Dark and brooding parts seemed to suit Garfield. He brings a touch of unbridled sexuality and a heap of self-loathing to his role of Frank. His fire plays very well off Turner’s ice, and the end result is a whole lot of steam. While I don’t think his role was nearly as demanding or complex as Turner’s, he does play the anti-hero well. What I always admire about Garfield is his ability to play unlikable characters in such a way that you don’t completely hate them.
I couldn’t talk about the film’s superb acting without mentioning Hume Cronyn. He plays one of the most hard-ass shyster lawyer’s ever. His Arthur Keats is so smarmy and unethical that all you can do is admire his bravado. Cronyn had a habit of taking small parts and making them memorable (think Brute Force, among many). For me, he’s the best thing about The Postman Always Rings Twice.

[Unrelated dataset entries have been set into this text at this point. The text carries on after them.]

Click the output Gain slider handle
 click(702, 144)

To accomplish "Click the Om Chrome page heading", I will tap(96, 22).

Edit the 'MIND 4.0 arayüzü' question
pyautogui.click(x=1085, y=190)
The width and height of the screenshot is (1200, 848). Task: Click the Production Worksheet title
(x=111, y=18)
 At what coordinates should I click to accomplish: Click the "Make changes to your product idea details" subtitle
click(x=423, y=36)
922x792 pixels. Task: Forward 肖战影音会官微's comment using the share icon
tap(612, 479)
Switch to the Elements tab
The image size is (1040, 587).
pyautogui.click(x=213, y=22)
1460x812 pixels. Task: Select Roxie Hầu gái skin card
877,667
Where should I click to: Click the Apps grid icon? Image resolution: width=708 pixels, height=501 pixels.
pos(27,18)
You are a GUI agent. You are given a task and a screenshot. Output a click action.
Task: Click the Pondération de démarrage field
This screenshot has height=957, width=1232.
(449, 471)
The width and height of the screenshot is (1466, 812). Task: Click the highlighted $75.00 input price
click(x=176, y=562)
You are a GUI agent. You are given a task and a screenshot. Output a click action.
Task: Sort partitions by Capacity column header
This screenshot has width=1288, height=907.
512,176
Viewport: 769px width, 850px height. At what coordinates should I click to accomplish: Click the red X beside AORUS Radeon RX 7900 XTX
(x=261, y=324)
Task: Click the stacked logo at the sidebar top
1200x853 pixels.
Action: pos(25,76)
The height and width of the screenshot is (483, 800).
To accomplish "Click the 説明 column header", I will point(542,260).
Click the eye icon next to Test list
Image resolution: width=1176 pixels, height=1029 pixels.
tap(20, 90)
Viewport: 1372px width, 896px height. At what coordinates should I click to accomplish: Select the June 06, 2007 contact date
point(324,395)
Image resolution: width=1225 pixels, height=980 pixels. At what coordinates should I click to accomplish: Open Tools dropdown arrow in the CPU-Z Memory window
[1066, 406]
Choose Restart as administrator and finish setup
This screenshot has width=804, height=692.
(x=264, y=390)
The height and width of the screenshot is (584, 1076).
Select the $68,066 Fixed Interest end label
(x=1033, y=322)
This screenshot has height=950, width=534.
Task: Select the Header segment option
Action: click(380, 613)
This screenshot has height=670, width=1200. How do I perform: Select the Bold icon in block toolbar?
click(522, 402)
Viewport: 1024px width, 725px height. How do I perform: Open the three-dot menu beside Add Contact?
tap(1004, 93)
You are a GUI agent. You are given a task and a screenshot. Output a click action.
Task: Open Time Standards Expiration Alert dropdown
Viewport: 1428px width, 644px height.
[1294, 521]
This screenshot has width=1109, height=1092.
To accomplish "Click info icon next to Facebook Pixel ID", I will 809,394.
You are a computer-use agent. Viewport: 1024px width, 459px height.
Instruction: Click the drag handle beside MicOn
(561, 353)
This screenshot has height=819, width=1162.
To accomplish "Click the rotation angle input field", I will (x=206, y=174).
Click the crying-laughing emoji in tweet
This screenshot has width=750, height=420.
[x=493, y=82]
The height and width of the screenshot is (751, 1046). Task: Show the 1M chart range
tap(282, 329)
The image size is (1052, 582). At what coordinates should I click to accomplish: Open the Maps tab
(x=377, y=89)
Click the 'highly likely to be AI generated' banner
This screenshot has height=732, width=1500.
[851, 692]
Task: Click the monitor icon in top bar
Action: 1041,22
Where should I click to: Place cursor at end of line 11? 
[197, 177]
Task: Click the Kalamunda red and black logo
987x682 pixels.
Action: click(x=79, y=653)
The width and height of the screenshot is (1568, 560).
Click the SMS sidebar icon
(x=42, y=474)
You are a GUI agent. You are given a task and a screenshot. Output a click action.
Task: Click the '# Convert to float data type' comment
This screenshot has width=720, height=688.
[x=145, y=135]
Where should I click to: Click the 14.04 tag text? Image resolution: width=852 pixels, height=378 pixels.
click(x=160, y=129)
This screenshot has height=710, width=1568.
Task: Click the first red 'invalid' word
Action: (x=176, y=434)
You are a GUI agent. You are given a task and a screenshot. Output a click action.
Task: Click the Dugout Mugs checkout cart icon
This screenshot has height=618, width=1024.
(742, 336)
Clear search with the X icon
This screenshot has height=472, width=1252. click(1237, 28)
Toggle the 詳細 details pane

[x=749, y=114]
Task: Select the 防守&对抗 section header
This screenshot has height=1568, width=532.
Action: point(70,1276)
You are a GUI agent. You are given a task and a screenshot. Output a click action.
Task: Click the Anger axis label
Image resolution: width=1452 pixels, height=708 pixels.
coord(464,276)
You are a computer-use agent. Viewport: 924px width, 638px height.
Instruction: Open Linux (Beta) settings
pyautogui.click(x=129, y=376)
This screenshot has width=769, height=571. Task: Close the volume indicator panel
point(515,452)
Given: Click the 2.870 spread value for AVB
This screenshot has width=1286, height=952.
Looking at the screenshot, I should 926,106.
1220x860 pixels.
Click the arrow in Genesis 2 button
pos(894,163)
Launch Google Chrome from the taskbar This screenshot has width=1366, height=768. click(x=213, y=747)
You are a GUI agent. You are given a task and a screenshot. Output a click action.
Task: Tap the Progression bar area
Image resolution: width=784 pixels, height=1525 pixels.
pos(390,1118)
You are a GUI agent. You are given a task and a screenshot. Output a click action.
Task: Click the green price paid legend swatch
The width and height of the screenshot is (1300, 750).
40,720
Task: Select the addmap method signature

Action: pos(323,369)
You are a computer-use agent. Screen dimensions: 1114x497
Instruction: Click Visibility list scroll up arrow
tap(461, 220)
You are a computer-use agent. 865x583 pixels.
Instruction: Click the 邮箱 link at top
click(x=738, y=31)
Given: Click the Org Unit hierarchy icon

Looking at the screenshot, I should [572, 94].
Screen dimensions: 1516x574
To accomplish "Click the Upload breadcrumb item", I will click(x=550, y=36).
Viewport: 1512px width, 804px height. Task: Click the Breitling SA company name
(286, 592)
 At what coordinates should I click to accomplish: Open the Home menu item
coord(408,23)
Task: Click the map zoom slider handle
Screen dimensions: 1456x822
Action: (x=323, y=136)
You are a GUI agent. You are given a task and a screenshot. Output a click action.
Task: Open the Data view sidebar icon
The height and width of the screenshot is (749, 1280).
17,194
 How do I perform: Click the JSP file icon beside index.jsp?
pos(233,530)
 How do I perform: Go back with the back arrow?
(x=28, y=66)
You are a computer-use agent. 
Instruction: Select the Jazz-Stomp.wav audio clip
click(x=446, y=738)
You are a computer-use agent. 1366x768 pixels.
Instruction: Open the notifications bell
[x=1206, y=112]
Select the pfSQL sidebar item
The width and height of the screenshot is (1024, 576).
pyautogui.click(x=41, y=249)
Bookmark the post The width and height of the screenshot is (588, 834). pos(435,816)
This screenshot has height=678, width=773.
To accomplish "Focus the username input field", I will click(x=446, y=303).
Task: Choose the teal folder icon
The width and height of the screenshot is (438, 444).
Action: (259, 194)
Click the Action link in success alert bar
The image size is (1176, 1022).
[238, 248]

No noir would be a respectable noir without atmospheric cinematogrphy. Sidney Wagner (a.k.a Syd Wagner) is not as well known as Gregg Toland, but he was more than capable of expertly framing shots and working with shadows and light. His work on both Northwest Passage (1940) and Dragon Seed (1944) earned him Academy Award nominations, and his camera work on The Cross of Lorraine (1943) was stellar, too. Here he employs tight framing and harsh lighting (both dark and bright) to create an uneasy mood.
What I don’t like about The Postman Always Rings Twice is the contrived plot developments. For example, what old man in his right mind would suggest his hot, young wife go for a midnight swim with his hunky assistant? He deserved to die! And, wouldn’t someone plotting a murder notice that the District Attorney (Leon Ames) was following them before they decided to stage an accident? Oh, and when and how did Cora become pregnant if she and Frank were on the outs for months after her trial? I could have lived with one of these annoying questions, but all three together just pissed me off.
Overall, The Postman Always Rings Twice is an entertaining movie with standout performances. It is also a film that suffers from idiotic plot devices.